We might say, in fact, the Commedia works more as a kind of video game than screenplay, that Dante was as much a brilliant programmer as musician (using numerology, “mystic additions,” symmetries, trinities and tetrakises that would confound Dan Brown), and that today’s joystick journeys through the levels of Doom, Diablo, Dungeons and Dragons and countless other computer-generated underworlds owe much to the levels of difficulty – in monsters, morality and the violence of the quests – found in Dante’s three-dimensional poetry and arcade style, outwit-the-demons gameplay.
But Dante the technician, architect, builder, engineer, Dante the landscape artist and mind mechanic, however brilliant, could never compete – or so Reynold’s portrayal suggests – with Dante the performer, dramatist, showman. One gets the feeling from Reynolds that if Dante were forced to choose between literary immortality and a single gay night of poetry reading, he’d immediately write a fresh canzone and beckon the musicians, dancers, acrobats and servant boys to accompany him at the banquet.

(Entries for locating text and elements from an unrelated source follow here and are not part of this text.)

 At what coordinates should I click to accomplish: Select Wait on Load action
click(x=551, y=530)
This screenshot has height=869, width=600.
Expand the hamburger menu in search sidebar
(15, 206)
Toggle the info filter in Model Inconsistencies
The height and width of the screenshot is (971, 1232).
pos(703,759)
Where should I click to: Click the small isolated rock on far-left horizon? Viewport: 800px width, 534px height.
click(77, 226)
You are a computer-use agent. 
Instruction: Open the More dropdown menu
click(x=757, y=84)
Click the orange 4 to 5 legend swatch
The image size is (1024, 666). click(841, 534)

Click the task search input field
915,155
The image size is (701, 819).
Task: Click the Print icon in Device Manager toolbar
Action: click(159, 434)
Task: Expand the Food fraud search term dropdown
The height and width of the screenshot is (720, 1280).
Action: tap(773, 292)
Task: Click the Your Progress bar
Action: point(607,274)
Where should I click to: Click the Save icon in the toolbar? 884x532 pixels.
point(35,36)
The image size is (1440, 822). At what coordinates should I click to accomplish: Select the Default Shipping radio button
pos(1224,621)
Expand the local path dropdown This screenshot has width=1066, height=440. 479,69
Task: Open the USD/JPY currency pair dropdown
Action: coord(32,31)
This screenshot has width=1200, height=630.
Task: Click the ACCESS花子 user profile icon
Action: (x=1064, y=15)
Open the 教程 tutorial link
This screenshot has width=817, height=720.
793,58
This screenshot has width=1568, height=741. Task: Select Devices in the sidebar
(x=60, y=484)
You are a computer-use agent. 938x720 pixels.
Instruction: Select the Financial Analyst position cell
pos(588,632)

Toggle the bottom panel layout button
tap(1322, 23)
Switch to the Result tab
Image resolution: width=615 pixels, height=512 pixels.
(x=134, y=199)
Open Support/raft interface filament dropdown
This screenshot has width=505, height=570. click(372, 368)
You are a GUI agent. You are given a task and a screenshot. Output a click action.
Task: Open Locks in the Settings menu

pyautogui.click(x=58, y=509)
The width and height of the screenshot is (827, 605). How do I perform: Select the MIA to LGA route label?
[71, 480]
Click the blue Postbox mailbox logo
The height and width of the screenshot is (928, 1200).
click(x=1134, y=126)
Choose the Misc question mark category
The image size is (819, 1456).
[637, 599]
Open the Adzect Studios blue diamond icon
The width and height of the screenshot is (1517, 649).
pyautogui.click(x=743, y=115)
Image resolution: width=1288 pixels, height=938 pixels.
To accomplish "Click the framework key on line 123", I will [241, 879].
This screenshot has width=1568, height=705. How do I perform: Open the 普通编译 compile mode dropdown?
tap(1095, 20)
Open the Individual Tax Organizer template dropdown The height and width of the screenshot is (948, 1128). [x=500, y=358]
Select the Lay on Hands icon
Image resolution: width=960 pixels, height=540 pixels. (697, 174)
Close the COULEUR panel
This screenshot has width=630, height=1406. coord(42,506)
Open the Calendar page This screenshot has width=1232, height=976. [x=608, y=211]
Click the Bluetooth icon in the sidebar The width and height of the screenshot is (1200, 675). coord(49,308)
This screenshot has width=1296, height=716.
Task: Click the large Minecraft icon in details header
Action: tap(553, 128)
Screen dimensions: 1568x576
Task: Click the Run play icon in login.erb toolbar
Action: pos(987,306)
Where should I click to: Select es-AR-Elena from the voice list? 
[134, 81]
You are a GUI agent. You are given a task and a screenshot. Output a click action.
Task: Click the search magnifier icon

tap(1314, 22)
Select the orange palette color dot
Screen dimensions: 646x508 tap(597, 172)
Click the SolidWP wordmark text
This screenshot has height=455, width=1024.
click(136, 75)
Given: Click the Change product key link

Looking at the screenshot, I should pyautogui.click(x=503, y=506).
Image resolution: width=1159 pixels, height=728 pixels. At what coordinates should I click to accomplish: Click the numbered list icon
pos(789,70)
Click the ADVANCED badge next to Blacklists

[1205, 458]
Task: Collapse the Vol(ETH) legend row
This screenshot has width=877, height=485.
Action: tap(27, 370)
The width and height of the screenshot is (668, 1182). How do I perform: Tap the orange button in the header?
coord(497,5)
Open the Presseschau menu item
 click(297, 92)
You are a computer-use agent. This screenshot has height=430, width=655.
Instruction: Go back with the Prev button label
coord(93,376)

Rather it was fate, that is, his exile from Florence during the factional feuds between the “White” and “Black” Guelfs at the end of the 13th century, that compelled Dante to pass through the gates of hope’s abandonment and mingle, however self-promotionally, with Homer, Horace, Virgil, Ovid and Lucan. As talent agency, Exile (and its partner agents Poverty and Lost Love) boasts a remarkable portfolio of lyric writers, not just Virgil and Ovid, but Voltaire, Byron, Pushkin, Hugo, Nabokov, Brodsky, Soyinka, Arcady – and this is just a sampling from the A-list.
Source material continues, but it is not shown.